◆ **Directions**:
Return, exactly and in full, the lines of the records below starting at the one with "Kissing (117, 1327)" and ending at the one with "Like! (31, 521)", and no other lines.

◆ **Available data**:
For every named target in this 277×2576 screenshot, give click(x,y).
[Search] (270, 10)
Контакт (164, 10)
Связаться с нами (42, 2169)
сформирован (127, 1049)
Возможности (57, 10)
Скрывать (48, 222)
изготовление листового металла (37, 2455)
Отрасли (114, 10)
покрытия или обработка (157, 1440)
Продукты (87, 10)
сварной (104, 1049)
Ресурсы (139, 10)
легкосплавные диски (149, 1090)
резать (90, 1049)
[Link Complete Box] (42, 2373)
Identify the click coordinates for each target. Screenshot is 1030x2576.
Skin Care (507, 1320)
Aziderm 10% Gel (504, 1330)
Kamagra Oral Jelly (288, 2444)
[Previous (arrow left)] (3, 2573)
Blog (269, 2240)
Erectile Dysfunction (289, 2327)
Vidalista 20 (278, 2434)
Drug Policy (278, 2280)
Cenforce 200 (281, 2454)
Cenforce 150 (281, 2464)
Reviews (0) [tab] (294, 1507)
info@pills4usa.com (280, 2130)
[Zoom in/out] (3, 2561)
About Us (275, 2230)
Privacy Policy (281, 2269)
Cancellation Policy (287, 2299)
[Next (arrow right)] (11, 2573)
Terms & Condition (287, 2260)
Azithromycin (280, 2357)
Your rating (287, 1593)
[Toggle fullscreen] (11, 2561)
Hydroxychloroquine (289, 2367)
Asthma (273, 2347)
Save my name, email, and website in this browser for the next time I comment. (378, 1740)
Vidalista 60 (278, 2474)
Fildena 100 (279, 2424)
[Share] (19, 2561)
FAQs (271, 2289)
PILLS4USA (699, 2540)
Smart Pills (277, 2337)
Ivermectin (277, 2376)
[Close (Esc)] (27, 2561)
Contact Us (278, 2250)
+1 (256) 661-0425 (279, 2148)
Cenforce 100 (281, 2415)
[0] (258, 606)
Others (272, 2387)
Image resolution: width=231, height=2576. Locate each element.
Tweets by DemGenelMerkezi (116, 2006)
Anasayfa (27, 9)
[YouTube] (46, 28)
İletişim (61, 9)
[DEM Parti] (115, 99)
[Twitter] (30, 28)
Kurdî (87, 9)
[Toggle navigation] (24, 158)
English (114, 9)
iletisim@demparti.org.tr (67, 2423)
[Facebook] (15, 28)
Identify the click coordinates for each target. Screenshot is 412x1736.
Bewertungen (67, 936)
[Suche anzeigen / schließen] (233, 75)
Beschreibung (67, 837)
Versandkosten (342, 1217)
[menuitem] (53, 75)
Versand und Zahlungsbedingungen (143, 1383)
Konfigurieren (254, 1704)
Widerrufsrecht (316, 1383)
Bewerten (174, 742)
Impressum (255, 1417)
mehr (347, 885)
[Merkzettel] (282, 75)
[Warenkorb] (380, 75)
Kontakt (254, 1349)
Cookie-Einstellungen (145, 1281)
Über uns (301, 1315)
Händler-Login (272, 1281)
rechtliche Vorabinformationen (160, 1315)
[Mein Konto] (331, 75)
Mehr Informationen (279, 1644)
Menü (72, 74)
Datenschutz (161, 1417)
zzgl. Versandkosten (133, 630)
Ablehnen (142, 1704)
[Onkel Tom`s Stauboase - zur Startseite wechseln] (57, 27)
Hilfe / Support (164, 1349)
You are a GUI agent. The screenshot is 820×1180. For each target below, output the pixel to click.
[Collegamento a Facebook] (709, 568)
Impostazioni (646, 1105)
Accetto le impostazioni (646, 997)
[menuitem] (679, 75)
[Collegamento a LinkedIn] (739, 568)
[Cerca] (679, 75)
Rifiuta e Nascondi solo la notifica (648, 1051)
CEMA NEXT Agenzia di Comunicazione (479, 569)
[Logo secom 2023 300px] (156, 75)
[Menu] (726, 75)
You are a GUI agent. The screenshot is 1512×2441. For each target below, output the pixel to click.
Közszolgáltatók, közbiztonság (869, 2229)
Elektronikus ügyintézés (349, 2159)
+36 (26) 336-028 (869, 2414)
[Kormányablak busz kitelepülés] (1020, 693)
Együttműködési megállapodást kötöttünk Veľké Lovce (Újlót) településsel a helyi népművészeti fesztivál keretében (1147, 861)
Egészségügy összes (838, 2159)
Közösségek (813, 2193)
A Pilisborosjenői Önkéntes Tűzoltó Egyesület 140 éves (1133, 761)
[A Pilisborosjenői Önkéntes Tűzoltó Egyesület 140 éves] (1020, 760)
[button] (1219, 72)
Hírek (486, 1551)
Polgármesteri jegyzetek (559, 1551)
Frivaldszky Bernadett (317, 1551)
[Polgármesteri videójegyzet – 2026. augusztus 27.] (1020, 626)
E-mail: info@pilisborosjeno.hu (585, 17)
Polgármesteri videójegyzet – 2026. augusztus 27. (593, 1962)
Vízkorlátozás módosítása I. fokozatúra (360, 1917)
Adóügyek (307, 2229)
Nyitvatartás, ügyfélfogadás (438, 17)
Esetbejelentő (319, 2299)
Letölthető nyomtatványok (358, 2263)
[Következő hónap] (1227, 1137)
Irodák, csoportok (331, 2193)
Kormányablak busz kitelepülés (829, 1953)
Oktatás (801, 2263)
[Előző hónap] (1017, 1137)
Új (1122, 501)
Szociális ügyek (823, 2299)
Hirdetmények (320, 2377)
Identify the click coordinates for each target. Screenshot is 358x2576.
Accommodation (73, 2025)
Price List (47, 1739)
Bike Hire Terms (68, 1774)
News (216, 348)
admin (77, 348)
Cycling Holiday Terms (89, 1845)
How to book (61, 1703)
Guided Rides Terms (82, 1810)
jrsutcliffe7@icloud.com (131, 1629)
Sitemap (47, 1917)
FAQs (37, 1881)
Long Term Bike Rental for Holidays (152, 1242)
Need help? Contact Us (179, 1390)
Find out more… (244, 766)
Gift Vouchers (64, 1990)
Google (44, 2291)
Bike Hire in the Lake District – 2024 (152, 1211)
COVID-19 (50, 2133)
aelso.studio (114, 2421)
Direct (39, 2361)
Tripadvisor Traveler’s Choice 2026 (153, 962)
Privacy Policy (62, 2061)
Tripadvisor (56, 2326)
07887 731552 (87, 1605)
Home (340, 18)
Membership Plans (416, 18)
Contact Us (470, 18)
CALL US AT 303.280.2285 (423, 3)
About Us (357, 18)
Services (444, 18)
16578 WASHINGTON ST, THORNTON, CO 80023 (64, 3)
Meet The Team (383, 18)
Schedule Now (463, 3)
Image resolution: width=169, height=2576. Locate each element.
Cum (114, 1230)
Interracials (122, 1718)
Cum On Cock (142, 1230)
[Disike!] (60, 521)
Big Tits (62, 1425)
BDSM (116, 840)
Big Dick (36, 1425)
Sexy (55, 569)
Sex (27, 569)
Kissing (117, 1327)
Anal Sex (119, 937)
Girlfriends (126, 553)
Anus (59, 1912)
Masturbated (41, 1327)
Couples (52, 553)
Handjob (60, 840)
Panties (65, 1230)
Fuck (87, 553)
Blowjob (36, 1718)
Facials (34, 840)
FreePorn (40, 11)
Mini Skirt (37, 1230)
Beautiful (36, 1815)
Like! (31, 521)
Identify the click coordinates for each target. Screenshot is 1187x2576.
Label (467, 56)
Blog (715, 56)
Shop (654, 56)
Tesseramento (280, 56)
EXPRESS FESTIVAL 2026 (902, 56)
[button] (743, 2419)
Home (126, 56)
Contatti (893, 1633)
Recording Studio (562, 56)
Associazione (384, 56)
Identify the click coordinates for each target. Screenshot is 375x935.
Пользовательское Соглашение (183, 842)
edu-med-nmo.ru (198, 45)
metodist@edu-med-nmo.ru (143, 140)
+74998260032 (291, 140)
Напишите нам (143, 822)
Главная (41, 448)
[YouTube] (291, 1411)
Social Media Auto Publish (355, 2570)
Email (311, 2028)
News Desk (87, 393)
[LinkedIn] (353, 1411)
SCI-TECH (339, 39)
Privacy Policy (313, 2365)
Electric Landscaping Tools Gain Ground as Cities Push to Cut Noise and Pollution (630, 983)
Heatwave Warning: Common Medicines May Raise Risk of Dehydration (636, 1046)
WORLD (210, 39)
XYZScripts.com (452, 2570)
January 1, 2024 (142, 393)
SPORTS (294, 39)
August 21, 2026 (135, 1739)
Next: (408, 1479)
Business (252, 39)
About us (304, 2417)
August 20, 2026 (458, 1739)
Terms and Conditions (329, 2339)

◆ **Completed exercise**:
Kissing (117, 1327)
Anal Sex (119, 937)
Girlfriends (126, 553)
Anus (59, 1912)
Masturbated (41, 1327)
Couples (52, 553)
Handjob (60, 840)
Panties (65, 1230)
Fuck (87, 553)
Blowjob (36, 1718)
Facials (34, 840)
FreePorn (40, 11)
Mini Skirt (37, 1230)
Beautiful (36, 1815)
Like! (31, 521)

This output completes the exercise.